I shook my head, crestfallen.

She touched my cheek with her fingertips.

“I love you, Mai,” I whispered.

“I love you, too,” she said. “But I don’t see how it could possibly work out.”

Neither could I.

“You’d better go,” she said.

I couldn’t move.

“The tournament starts tomorrow, Chou. You’re bad for my concentration.”

“I know. I’m sorry.”

But then she smiled and took my hand and led me into her room and neither one of us gave a thought to her concentration or our future.

 

The tournament started the next morning. Mai hopped out of bed and headed for the shower. I thought about joining her there, but I decided it would be better if I just stole away. Which is what I did, feeling miserable every step of the way.

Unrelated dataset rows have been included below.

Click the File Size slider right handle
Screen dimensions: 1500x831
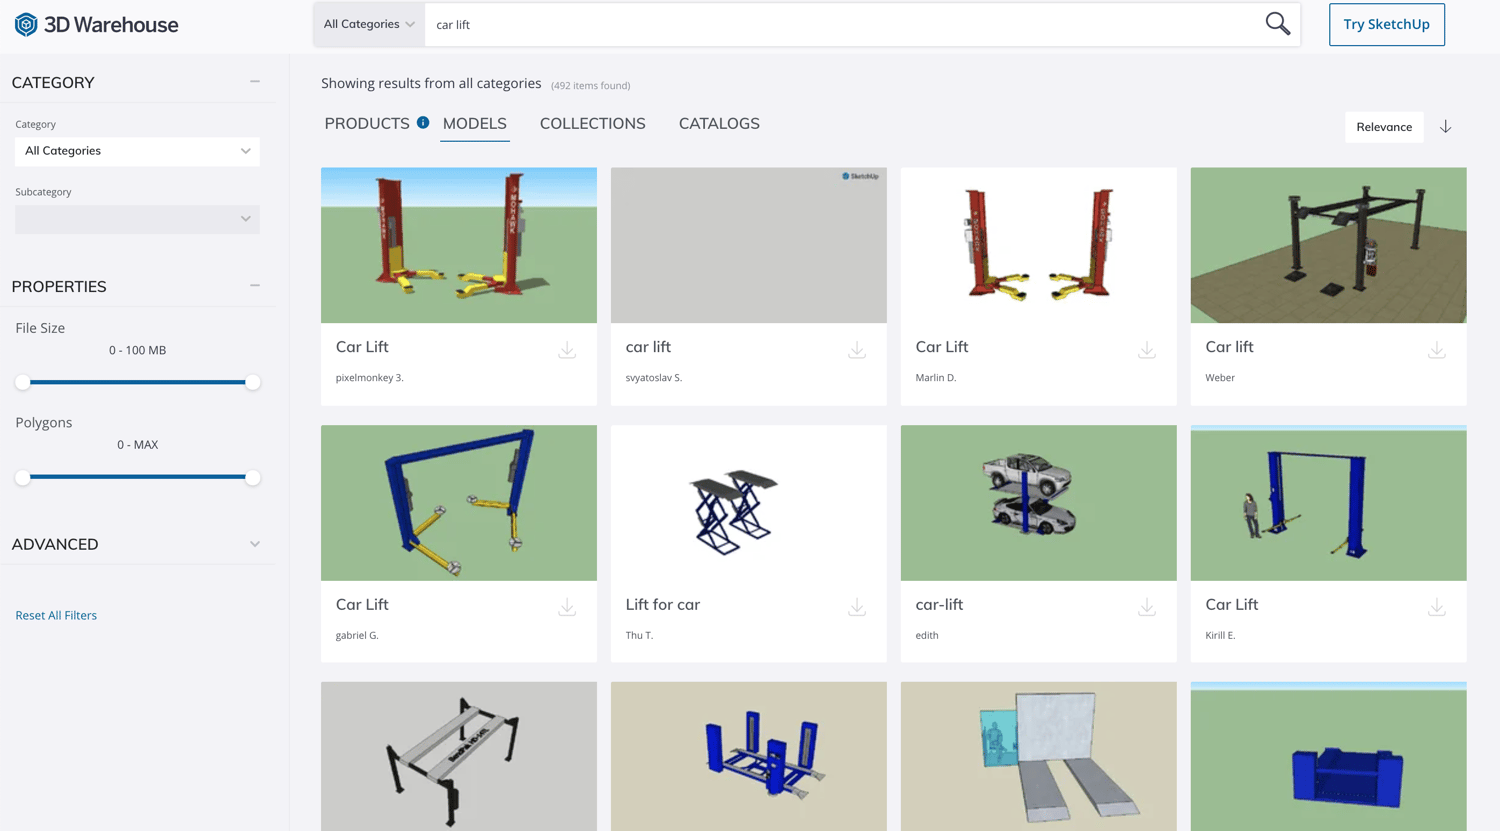pyautogui.click(x=253, y=382)
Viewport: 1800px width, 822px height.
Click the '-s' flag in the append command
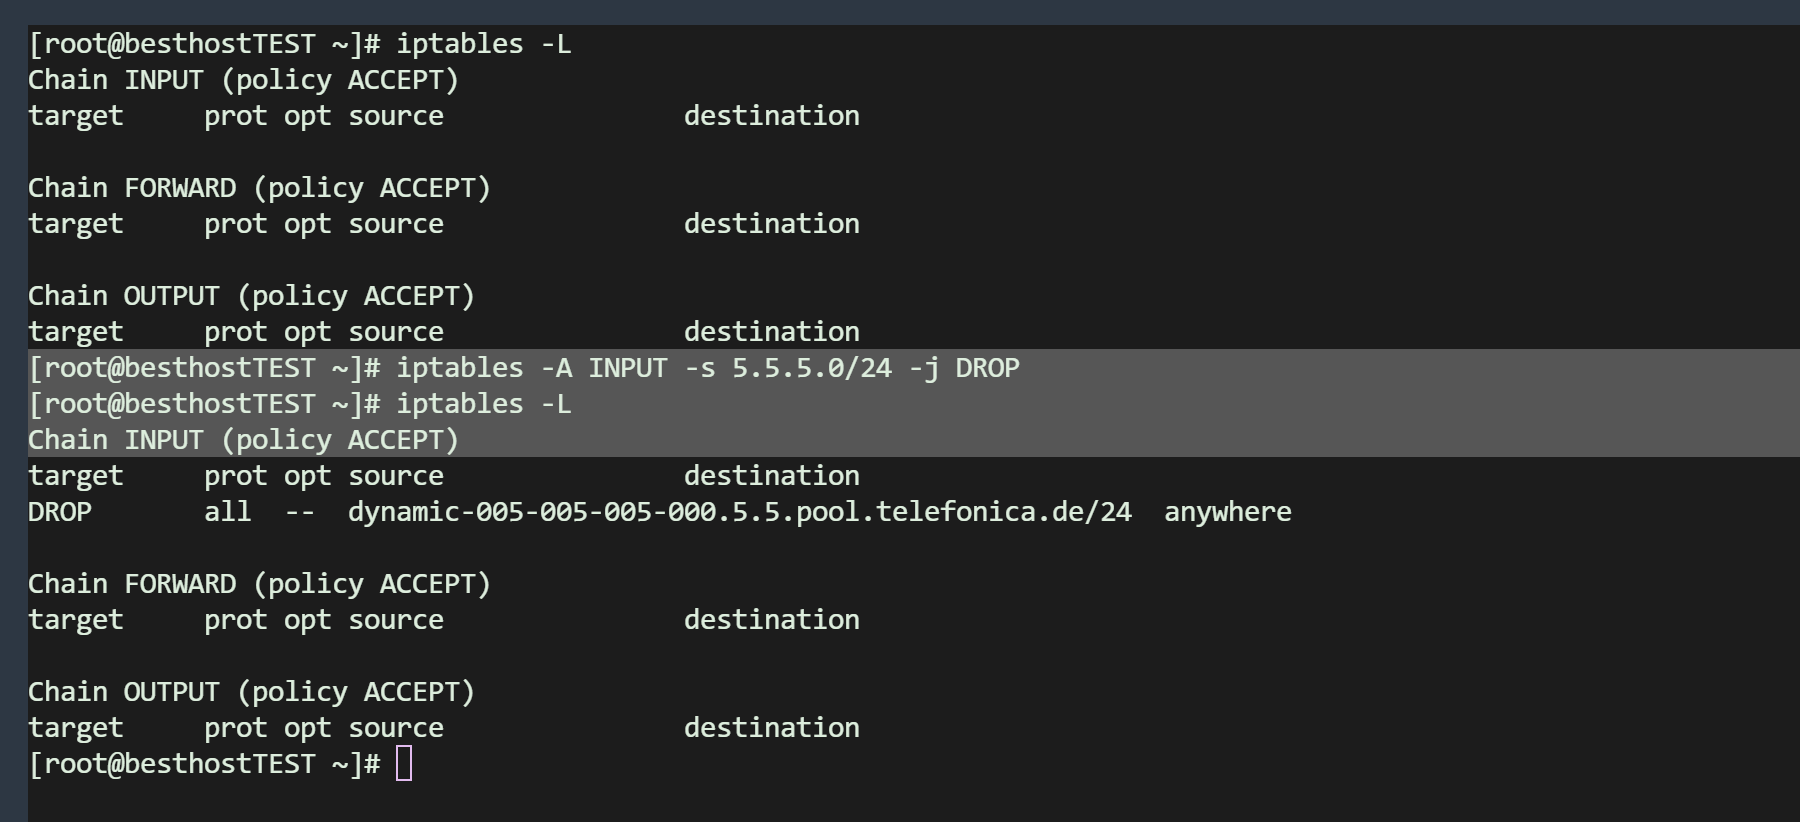tap(700, 368)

Love is strange. Powerful. But sometimes so painful it tears the heart out of your chest.

I had nothing to do. My work was finished. So I went to my quarters, cleaned up, got into fresh coveralls, and made my way to the spacious lobby of Dante’s Inferno, which Sam’s people had turned into a sort of auditorium, with comfortable seats filling the floor and enormous video screens hanging on every wall.

The place was already full of eager onlookers, while a team of Hell’s Belles (looking a little bleary this early in the morning) circulated through the crowd with trays of drinks and snacks.

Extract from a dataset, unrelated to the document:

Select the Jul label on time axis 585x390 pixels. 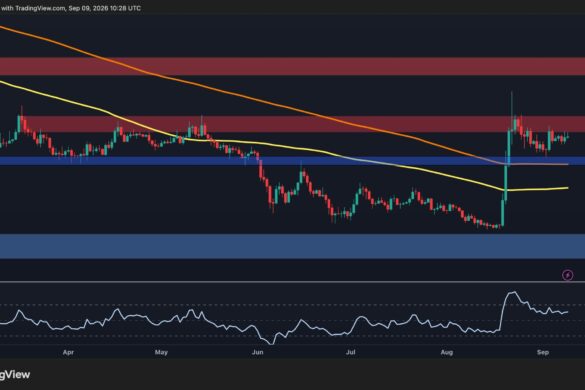[350, 352]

To my surprise, Sam’s name was at the top of the list of entrants. Several of the spectators noticed it, too.

“That Sam,” a silver-haired, dark-skinned man chuckled, “he’ll do anything to put himself in the limelight.”

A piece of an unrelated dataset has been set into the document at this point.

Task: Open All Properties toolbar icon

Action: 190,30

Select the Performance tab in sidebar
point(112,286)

One of the better-looking women said, “Well, it’s his tournament, after all.”

Sam had detailed one of his publicity aides to go out to the first tee and introduce the competitors. And there was a flock of sports reporters there, too, waiting for the golfers to come out.

One by one they stepped through the airlock and out onto the barren, airless floor of Hell Crater. Most of them wore exoskeletons, which made them look like ponderous, clanking robots. As each one reached the first tee the reporters huddled around him or her and asked the same tired old questions:

“How do you feel about playing golf on the Moon?”

“Will your spacesuit hamper your playing?”

“What do you think your chances of winning are?”

And then Sam came waltzing through the airlock and out onto the floor of Hell Crater. We all gasped with surprise. He was wearing nothing more over his coveralls than what looked like a transparent plastic raincoat.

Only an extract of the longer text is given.